**Exercise text**.
[Start of section]

The lad’s usual medical attendant, Doctor Subervielle, declared this sudden cure―as indeed did every one―to be marvelous and divine; but the restless skepticism, which often lurks at the bottom of the hearts of members of the Faculty, waited for time to afford full proof of the truth of his theory.
“Who knows,” M. Soubervielle was often in the habit of saying, “but who knows, this malady may recur when Henry reaches the age of eighteen? Up to that period I shall be always in a state of anxiety.”
The eminent physician who spoke thus was not destined to rejoice at seeing the cure of Henry confirmed by time. He died a short time after this and his death was a calamity to that part of the country.
As to young Henry Busquet, the author of this book, in accordance with his practice of ascertaining the truth of facts by personal investigation, availed himself of the opportunity of seeing him and hearing the circumstances from his own lips.
Henry told us his story, with which we are already acquainted from official reports and the testimony of several individuals. He related it to us as if it had been the simplest thing in the world, without showing surprise of astonishment. To the strong good sense of Christians, like Henry, sprung from the lower classes, whose minds have not been led astray by sophistry, the supernatural does not appear extraordinary, still less contrary to reason. They find it strictly conformable with common sense. If they are sometimes surprised at being restored to health by the aid of a physician, it is to them not matter for astonishment that God, who had power sufficient to create man, should, in his loving kindness, cure him when attacked with sickness. They see clearly at a glance that a miracle, far from disturbing order, is on the contrary one of the laws of eternal order. If God, in His mercy, has conferred on certain waters the virtue of removing maladies of certain kinds―if He cures indirectly those who employ, according to certain conditions, such material agency, have we not greater reason to believe that He will effect a direct cure in those who address themselves directly to Him? Such is the reasoning of the humbler classes.
It was our great wish to see with our own eyes and touch with our own hands the traces of this terrible sore, which had been so miraculously cured. The place where the ulcer was is marked by an immense scar. It is now long since the lad passed safely through the crisis of his eighteenth year, and there has been no hint of any return of his cruel malady. He has never suffered again from any running nor shown any tendency to glandular swellings, and he enjoys perfect health. Henry Busquet is now a man of five and twenty years of age, strong and hearty. Like his father, he is a plasterer by trade. On Sundays he plays the trombone in the brass band at the Faufare de l’ Orphéon, an instrument on which he displays no small talent. He has a splendid voice. If ever you happen to go to the town of Nay, you will not fail of hearing him through the windows of some house, either being built or repaired, for, when on the scaffolding, he is wont to sing at the top of his voice from morning till night. You may listen to him without any fear of your ears being offended by any coarse song. His charming voice delights in gay and innocent ballads, not infrequently in the canticles of the Church. The singer has not forgotten that it is to the Blessed Virgin Mary that he owes his life.

[End of section]

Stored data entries
[Start of section]

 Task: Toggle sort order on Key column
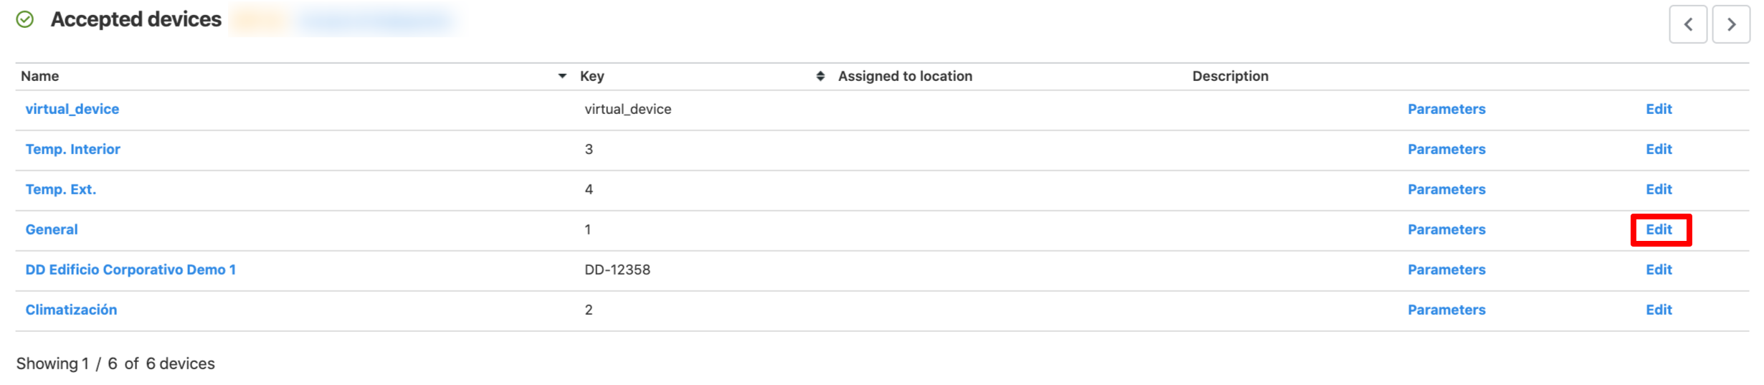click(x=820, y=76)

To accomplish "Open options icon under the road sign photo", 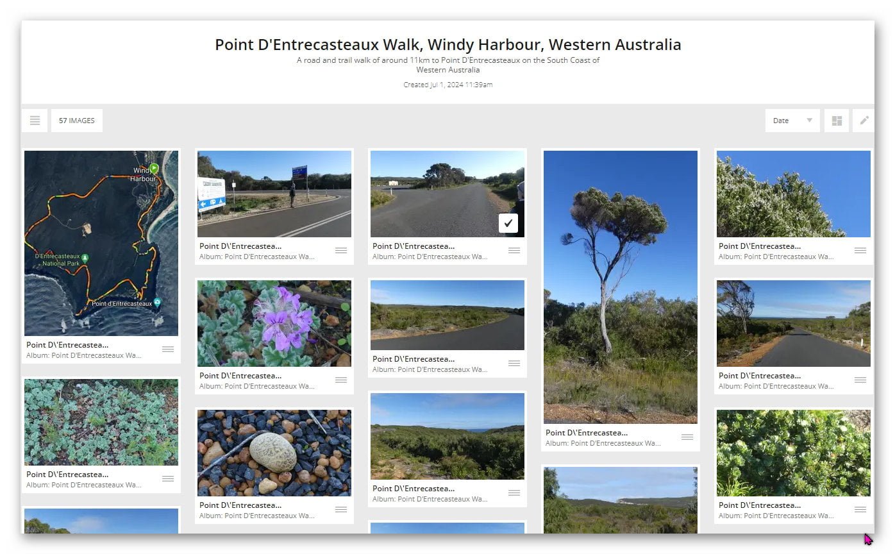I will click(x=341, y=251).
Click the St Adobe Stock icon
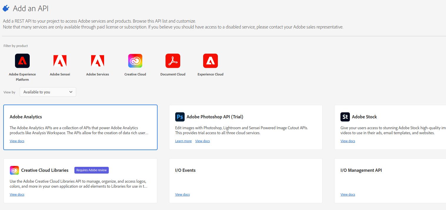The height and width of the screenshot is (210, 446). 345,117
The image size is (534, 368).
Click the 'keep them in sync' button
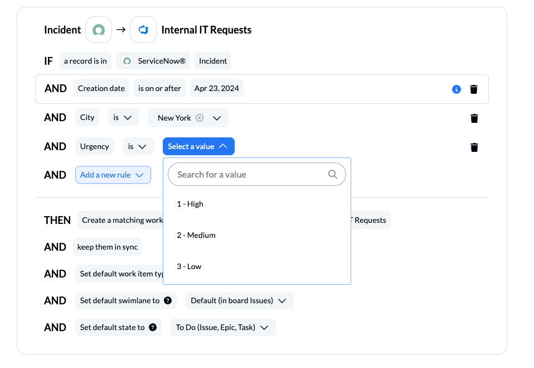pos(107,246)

[End of section]
[Start of section]

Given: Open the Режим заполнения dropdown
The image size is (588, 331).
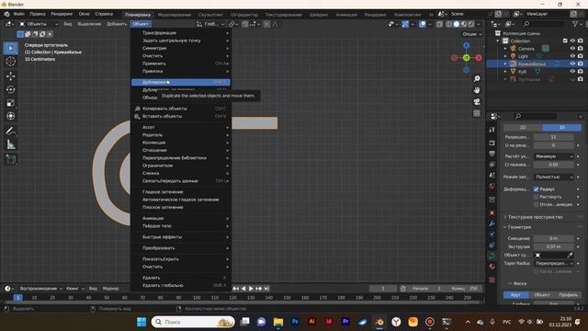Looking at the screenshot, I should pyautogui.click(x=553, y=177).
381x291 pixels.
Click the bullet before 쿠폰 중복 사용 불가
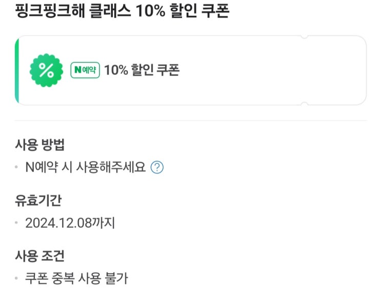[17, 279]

[End of section]

**Work request**. In the account of Henry Busquet's cure, what trade does Henry Busquet follow?

**Problem solution**. Like his father, he is a plasterer.